Task requirements: Would you print the whole listing again, word for word?
•••••
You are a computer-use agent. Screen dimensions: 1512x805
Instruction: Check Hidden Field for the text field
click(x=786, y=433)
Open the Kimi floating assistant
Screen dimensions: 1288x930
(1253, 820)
•••••
Result of the task:
You are a computer-use agent. Screen dimensions: 1512x805
Instruction: Check Hidden Field for the text field
click(x=786, y=433)
Open the Kimi floating assistant
Screen dimensions: 1288x930
(1253, 820)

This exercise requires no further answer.